HP has a traceroute-like command named

findroute that is supplied with NNM. The program traces the route via SNMP and gives the hostname and both the entering and exiting interface the packet traversed through each multi-homed host to the destination. It also allows for the tracing of packets between two disparate systems other than the host from which it is run. If the SNMP agent on each host in the route is not accessible to

findroute , the trace fails at the first host to which the SNMP agent is not accessible.

Using

findroute to find the route from ovwsrv to hp712 on the sample network in Figure B-7 would occur like this: If ovwsrv is configured to use the DNS and its resolver has a sortlist option included with 172.18.0.0, it is the preferred network with a netmask of 255.255.255.0. Running

findroute on ovwsrv to find the route from ovwsrv to hp712 will result in the resolution of the 172.18.4.18 IP address for hp712.nsr.hp.com. Based on the routing table in ovwsrv, the packet will leave ovwsrv out lan0 to the default router routera.nsr.hp.com (192.168.1.254) and out routera.nsr.hp.com 172.18.4.254 interface to hp712.nsr.hp.com (172.18.8.18). The output of

findroute on the command line would look like this:

findroute hp712.nsr.hp.com
Source         Source          Next Hop         Next Hop 
Address                          Address 
ovwsrv.nsr.hp  192.168.1.3     routera.nsr.hp   192.168.1.254
routera.nsr.hp 172.18.4.254    hp712.nsr.hp.    172.18.4.18

Note that both interfaces of routera are included in the "found route." If the 172.18.4.254 interface of router 1 is not up, the 192.16.1.254 interface is still displayed as the next hop. Using standard traceroute will only provide the "goesouta" interface, and if the interface is not functional, traceroute will not resolve the IP to the name of the router and a splat, or an asterisk will be displayed.

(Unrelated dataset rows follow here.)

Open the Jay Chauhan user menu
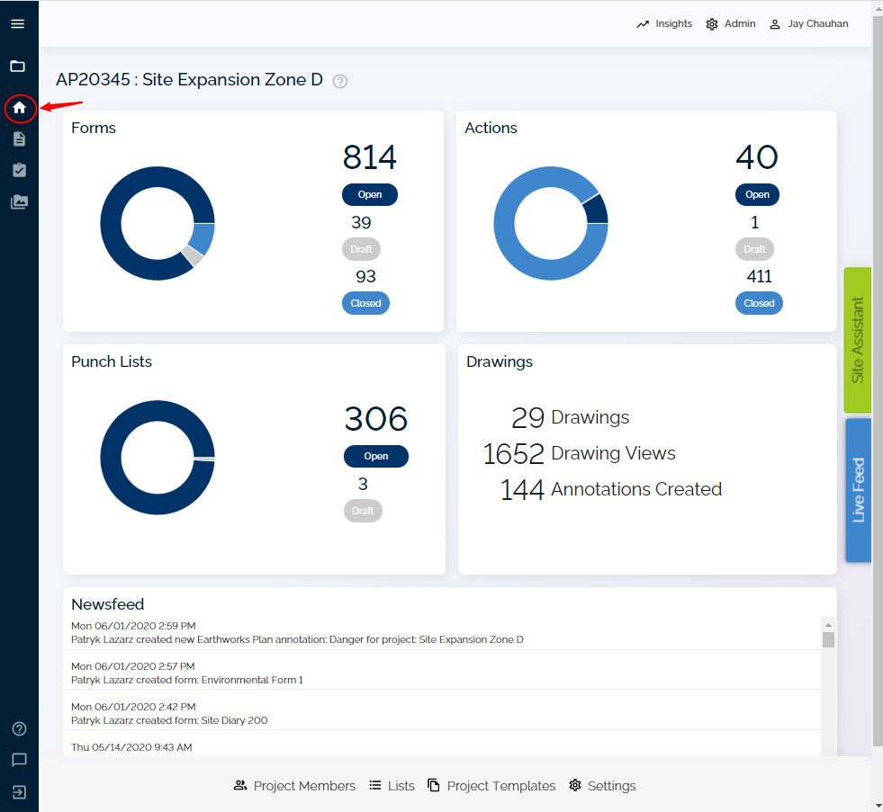808,24
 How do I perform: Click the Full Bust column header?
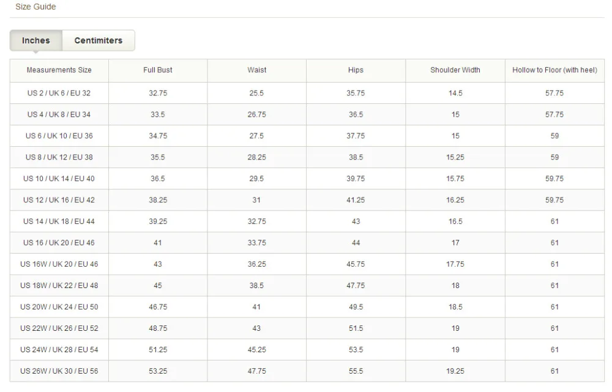tap(158, 70)
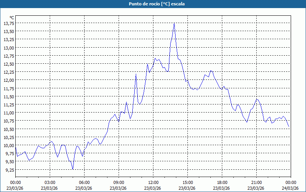The image size is (306, 192).
Task: Pick the 11,00 y-axis value label
Action: tap(9, 113)
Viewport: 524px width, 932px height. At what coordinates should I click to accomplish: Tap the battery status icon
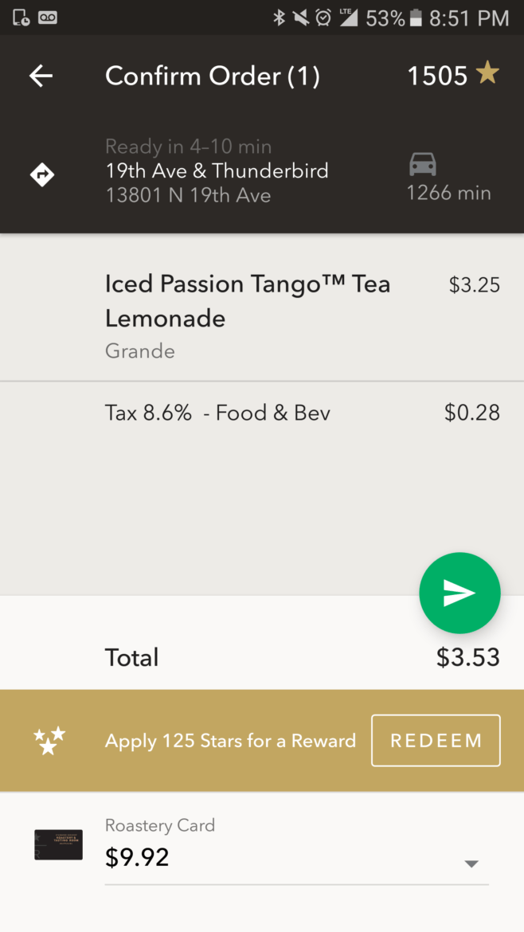(x=416, y=18)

Executing find route from the NNM GUI provides the output in a window and highlights the route on the NNM map, including the interfaces it traversed. Opening a multi-homed container object shows the highlighted interfaces. If the container object is opened as a separate sub-map, the interface can be selected and the interface in the multi-homed host and the connector line on the IP Map will be highlighted.

B.3.4 Windows NT and Hostname Resolution

Hostname resolution within Microsoft Windows products resolves the names of TCP/IP resources if the resource does not connect using NetBIOS. Hostname naming services can be can a local host file or the DNS. The location of the local host file itself is Windows product dependent. For Windows NT or Windows 2000, it is found in the %Systemroot\System32\Drivers\etc directory. The IP address and hostname entries within the host file are configured just as described in previous paragraphs for the UNIX host file.

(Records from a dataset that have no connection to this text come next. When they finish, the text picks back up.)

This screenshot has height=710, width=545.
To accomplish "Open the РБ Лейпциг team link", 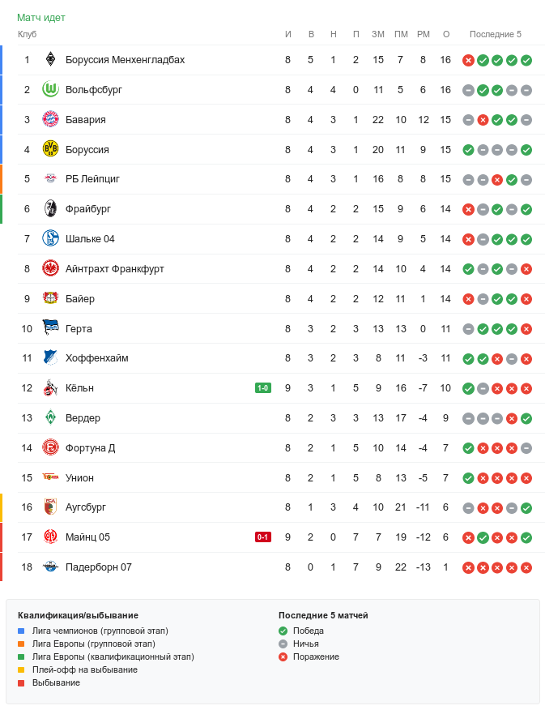I will (x=92, y=179).
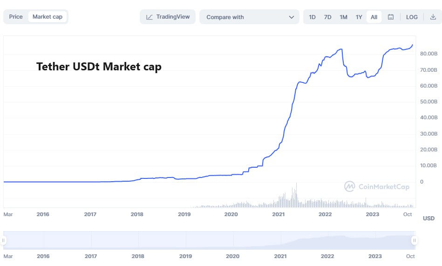Click the download chart icon
The image size is (442, 266).
(433, 17)
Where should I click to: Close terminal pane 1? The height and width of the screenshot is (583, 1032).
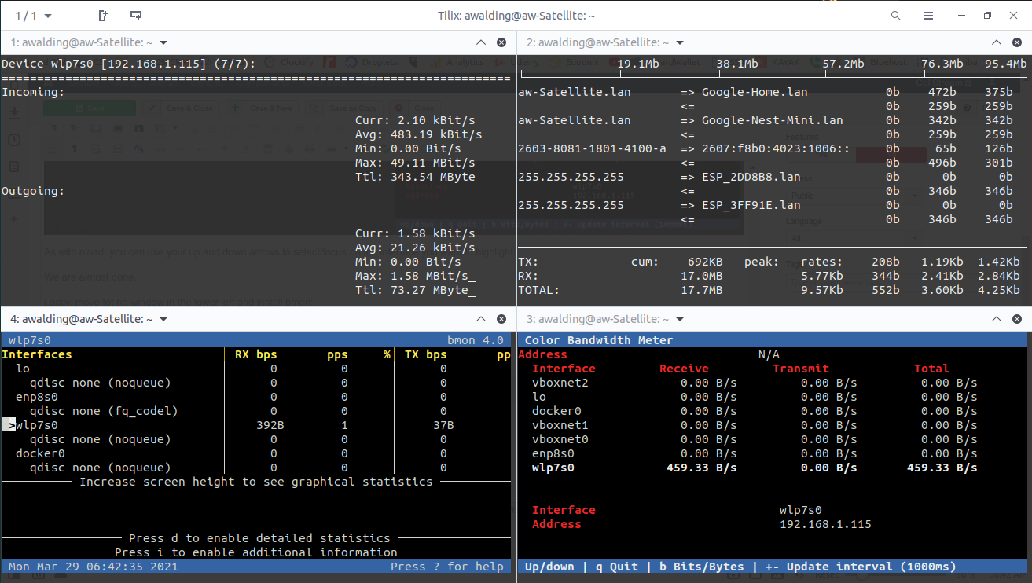501,42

The resolution of a host within both Windows NT and Windows 2000 uses the following order:

Local host file

DNS

NetBIOS

The order of using the DNS or NetBIOS can be changed by modifying the following registry entry (Windows NT):

HKEY_LOCAL_MACHINE\SYSTEM\CurrentControlSet\Services\TcipParameters
\DnsNbtLookupOrder
Value Type: REG_SZ - Character string
Valid Range: 0 (DNS first) or 1 (NetBIOS first)
Default: 0 (DNS)

The 0 value specifies that DNS name resolution takes priority over NBT name resolution. A value of 1 will place NBT name resolution over DNS name resolution. Windows 2000 resolves through DNS by default. The can be changed by the same registry entry listed previously.